== Data provided ==
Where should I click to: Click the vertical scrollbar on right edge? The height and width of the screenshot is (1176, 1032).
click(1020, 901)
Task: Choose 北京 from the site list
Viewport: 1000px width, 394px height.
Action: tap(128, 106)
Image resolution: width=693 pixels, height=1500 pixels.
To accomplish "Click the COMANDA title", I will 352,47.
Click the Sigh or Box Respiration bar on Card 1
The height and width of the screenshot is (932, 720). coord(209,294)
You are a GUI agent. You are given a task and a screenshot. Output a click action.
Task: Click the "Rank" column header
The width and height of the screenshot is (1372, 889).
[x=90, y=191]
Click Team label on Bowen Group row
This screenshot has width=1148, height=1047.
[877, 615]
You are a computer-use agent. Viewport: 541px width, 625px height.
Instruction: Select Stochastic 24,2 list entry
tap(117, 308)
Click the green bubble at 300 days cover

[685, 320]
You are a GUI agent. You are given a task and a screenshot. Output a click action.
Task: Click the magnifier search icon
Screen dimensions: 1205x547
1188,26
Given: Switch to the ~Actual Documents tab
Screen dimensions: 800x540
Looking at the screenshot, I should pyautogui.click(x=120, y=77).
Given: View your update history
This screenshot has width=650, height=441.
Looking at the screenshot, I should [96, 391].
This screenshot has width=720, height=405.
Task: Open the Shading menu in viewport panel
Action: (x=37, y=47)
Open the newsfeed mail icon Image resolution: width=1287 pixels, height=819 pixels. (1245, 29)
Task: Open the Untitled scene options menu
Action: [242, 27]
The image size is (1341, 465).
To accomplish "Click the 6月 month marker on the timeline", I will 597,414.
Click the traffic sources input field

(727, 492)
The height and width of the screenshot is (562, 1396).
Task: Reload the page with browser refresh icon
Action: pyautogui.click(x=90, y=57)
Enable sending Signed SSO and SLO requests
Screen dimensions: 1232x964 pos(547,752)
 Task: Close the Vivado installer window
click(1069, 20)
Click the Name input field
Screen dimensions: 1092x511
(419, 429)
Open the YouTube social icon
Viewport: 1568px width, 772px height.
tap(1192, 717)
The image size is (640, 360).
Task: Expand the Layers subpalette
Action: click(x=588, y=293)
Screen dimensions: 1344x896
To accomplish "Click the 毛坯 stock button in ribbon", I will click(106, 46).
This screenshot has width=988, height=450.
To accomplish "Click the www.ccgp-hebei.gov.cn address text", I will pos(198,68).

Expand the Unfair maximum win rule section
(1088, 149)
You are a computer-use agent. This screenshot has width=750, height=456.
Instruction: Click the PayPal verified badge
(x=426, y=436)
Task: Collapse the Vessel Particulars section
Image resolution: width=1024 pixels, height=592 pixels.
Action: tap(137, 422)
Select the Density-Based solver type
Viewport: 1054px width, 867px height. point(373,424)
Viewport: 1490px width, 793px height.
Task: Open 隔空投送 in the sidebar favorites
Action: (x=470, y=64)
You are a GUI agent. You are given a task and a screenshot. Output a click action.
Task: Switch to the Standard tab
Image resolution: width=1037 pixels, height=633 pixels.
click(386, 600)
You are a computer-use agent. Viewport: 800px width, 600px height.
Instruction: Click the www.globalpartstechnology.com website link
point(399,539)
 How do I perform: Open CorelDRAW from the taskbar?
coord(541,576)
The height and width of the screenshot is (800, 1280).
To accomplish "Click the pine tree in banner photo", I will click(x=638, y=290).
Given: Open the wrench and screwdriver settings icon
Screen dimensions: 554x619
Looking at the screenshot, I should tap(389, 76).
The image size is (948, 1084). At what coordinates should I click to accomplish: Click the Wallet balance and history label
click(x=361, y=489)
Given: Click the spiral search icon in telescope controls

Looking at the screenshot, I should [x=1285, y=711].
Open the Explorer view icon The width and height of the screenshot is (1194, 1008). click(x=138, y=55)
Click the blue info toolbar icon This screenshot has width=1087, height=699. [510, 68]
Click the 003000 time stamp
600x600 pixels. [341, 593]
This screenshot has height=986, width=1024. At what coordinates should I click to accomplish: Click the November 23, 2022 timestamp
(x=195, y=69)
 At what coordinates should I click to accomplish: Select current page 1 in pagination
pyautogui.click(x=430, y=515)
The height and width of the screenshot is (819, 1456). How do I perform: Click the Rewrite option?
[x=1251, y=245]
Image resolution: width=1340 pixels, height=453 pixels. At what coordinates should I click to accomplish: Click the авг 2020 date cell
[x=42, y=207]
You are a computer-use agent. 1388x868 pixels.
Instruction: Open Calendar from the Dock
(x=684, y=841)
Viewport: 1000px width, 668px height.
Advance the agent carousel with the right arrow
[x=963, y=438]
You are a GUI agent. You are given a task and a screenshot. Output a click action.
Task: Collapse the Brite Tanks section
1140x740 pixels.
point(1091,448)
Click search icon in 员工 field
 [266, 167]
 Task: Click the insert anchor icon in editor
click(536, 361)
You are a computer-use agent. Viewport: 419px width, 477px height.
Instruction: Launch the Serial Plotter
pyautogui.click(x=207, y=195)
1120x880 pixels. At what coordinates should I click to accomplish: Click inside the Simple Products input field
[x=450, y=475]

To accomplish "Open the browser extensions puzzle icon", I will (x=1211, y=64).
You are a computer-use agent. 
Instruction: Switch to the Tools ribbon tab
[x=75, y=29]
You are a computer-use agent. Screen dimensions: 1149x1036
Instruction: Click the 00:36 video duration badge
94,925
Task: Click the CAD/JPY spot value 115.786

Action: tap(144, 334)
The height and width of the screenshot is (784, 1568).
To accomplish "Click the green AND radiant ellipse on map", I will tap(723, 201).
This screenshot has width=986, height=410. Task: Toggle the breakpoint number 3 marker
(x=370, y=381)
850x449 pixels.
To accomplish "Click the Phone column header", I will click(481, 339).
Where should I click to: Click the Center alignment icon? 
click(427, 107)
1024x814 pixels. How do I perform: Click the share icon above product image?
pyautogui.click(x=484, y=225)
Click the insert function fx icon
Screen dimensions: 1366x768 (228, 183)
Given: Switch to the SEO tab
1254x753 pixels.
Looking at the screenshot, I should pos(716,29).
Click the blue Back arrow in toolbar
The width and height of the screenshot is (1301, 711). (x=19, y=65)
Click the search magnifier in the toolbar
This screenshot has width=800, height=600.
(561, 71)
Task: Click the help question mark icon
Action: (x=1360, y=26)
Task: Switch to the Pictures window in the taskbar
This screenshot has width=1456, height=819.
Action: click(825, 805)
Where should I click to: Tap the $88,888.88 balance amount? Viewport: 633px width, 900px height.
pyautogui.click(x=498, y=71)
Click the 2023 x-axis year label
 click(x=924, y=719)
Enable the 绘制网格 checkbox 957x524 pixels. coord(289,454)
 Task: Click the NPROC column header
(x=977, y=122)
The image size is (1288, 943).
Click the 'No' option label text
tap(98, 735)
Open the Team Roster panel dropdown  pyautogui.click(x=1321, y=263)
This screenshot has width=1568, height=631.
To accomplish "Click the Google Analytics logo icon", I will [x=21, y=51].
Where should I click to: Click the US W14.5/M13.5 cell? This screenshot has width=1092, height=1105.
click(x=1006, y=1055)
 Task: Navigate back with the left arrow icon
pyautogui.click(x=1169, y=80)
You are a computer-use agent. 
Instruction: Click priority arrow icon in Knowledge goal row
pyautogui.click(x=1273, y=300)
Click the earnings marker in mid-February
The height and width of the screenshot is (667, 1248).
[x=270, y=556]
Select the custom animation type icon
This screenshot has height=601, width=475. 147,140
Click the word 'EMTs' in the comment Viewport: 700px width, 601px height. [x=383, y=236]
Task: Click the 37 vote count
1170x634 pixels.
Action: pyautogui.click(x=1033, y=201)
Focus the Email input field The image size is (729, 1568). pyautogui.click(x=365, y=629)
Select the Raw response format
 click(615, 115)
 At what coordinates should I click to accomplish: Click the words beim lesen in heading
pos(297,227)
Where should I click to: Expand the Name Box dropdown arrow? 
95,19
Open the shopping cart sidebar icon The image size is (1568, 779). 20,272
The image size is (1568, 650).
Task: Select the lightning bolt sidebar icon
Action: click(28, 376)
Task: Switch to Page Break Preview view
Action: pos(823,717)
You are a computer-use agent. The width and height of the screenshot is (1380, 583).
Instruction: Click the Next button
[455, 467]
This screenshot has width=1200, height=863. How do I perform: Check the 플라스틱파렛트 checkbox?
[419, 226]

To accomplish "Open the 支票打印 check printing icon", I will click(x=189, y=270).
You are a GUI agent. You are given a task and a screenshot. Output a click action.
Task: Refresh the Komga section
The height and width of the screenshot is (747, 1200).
===
What the task requires:
Put the material into a numbered list, starting with the line that contains "Click the blue info" and going on through the line that contains "[x=75, y=29]". Skip any blank lines.

Result of the task:
1. Click the blue info toolbar icon This screenshot has width=1087, height=699. [510, 68]
2. Click the 003000 time stamp
3. 600x600 pixels. [341, 593]
4. This screenshot has height=986, width=1024. At what coordinates should I click to accomplish: Click the November 23, 2022 timestamp
5. (x=195, y=69)
6.  At what coordinates should I click to accomplish: Select current page 1 in pagination
7. pyautogui.click(x=430, y=515)
8. The height and width of the screenshot is (819, 1456). How do I perform: Click the Rewrite option?
9. [x=1251, y=245]
10. Image resolution: width=1340 pixels, height=453 pixels. At what coordinates should I click to accomplish: Click the авг 2020 date cell
11. [x=42, y=207]
12. You are a computer-use agent. 1388x868 pixels.
13. Instruction: Open Calendar from the Dock
14. (x=684, y=841)
15. Viewport: 1000px width, 668px height.
16. Advance the agent carousel with the right arrow
17. [x=963, y=438]
18. You are a GUI agent. You are given a task and a screenshot. Output a click action.
19. Task: Collapse the Brite Tanks section
20. 1140x740 pixels.
21. point(1091,448)
22. Click search icon in 员工 field
23.  [266, 167]
24.  Task: Click the insert anchor icon in editor
25. click(536, 361)
26. You are a computer-use agent. Viewport: 419px width, 477px height.
27. Instruction: Launch the Serial Plotter
28. pyautogui.click(x=207, y=195)
29. 1120x880 pixels. At what coordinates should I click to accomplish: Click inside the Simple Products input field
30. [x=450, y=475]
31. To accomplish "Open the browser extensions puzzle icon", I will (x=1211, y=64).
32. You are a computer-use agent. 
33. Instruction: Switch to the Tools ribbon tab
34. [x=75, y=29]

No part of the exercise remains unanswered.